«(…) Como que ecoando antigas
pretensões, em registo mito-poético formuladas, de constituição de uma religião
nacional (detectáveis de forma explícita em Teixeira de Pascoaes e Fernando
Pessoa), Dalila estatui a saudade
como experiência culminante da proposta de sabedoria portuguesa, força
libertadora de reintegração, contributo para uma nova Descoberta perene e
universal, a descoberta do Mar Absoluto, o mar do espírito. Dalila vê ainda nas
próprias formas anímicas e históricas regressivas o elemento a utilizar por um
ser integrado, o elemento que permitirá levar para fora de si próprio,
dando-lhe a sua vera natureza, fazendo-o revelar-se, ao transcender-se a si
próprio e ao mundo. Dalila continuará a explorar esta original e paradoxal
conciliação da busca de um eu perene com uma pulsão de transcensão de si
e de saída para fora de si. Daí que também previna que a saudade possa
ser possibilidade dupla, de salvação e perdição para o povo que a elegeu e pratica.
E neste ponto parece detectar-se uma hesitação no pensamento de Dalila Pereira Costa.

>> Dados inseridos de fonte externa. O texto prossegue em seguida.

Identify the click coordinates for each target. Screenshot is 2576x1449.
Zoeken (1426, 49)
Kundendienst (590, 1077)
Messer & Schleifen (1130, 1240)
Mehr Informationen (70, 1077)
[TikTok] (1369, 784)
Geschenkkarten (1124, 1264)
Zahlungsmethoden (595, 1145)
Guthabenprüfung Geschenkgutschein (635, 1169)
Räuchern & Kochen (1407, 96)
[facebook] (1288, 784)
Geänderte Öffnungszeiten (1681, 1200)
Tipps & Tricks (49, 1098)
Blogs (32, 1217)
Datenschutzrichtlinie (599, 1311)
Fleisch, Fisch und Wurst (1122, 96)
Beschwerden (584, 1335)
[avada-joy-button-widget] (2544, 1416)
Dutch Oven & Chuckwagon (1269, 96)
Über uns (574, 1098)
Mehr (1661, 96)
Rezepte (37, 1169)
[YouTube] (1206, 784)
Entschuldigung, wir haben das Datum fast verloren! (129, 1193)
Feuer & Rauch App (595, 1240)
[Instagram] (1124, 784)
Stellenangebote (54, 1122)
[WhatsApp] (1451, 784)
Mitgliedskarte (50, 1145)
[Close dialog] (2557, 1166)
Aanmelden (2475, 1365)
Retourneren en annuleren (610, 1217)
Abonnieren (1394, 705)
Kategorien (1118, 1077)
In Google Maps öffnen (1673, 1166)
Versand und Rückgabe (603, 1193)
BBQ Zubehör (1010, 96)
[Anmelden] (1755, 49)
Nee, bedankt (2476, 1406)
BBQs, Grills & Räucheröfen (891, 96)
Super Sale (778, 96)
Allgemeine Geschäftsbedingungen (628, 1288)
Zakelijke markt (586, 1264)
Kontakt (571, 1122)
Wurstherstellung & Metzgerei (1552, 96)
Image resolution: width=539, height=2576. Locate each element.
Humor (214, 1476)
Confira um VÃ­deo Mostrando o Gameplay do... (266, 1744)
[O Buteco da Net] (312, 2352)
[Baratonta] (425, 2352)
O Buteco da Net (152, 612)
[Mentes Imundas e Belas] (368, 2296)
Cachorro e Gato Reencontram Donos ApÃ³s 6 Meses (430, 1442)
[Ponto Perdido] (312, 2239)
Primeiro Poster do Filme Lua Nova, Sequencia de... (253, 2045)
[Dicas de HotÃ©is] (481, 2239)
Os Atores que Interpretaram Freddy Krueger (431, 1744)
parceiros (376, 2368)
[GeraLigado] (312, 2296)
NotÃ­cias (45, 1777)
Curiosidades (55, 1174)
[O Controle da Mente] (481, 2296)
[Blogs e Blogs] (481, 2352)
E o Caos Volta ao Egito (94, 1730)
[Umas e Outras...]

Pois a saudade, enquanto experiência culminante e máxima da espiritualidade nacional,
depende afinal de uma finalidade que lhe seja dada, uma direcção que lhe seja impressa,
uma justificação teleológica para o movimento que desencadeia. Daí que seja necessário
proceder à comparação com o trabalho alquímico, bem metódico e descrito em suas
operações graduais: O nigredo, obra ao negro, será comparado à estação
do Rei na Ilha Encoberta, provação colectiva que define uma primeira operação
de auto-gnose, uma descida ao fundo da alma. Sebastianismo, Saudade, profetismo
apresentam-se assim como elementos de uma espiritualidade em oposição à
espiritualidade europeia moderna, como um núcleo a perseverar, um tesouro
desconhecido que haveria que desenterrar, ar a ver, partilhar e usar. Estabelecida
esta oposição com a Europa e o Ocidente modernos, a autora procede então à
confrontação da experiência da saudade com a espiritualidade do Oriente e
concretamente com o Budismo.
Em contexto budista, a importante
noção de mantra é tradicionalmente definida como um som protector (tra)
da mente (man) na medida em que se trata de um som puro, um som que ecoa
a realidade absoluta, é dito que só os budas plenamente despertos poderão
enunciar tais mantras, que dependem do conhecimento preciso de todos os
fenómenos do samsara e do nirvana, do conhecimento da causalidade
originária, do conhecimento da acção benéfica dos sons e da comunicação pela
língua e do conhecimento do karma e dos laços existentes entre as causas e os
efeitos. Dalila Pereira utiliza este conceito tradicional e redefine-o de modo
a encontrar na espiritualidade portuguesa quatro mantras, quatro fórmulas
eminentes de consciência do eu pátrio. Esta entidade espiritual colectiva,
ao modo de um mestre espiritual, transmitirá tais enunciados aos seus
discípulos, filhos espirituais ou herdeiros místicos que são cada um dos
portugueses. É dito que tais fórmulas permitirão a cada um o despertar, a subida
da energia própria para tomada de consciência de si. Como manifestação do
conhecimento supremo. Como revelação do Eu, que reside no seu eu. Vale a
pena aqui referir que, em contexto budista, mais especificamente no mantrayana,
o veículo dos mantras, designação também dada ao vajrayana ou tantrayana,
o veículo adamantino, o veículo que concilia a visão da vacuidade e a
utilização dos meios hábeis, as práticas mais avançadas, e que supõem uma longa
prática e o acompanhamento de um Mestre qualificado, propõem a visualização de
cada um sob a forma de um Buda, de cada um como já sendo aquilo que afinal
nunca deixou de ser, a natureza primordial para além de toda a ilusão». In
Rui Lopo, A leitura do Budismo na obra de Dalila Pereira da Costa, Estudos,
Universidade de Lisboa, Associação Agostinho da Silva, Revista Lusófona de
Ciência das Religiões, Ano VI, 2007.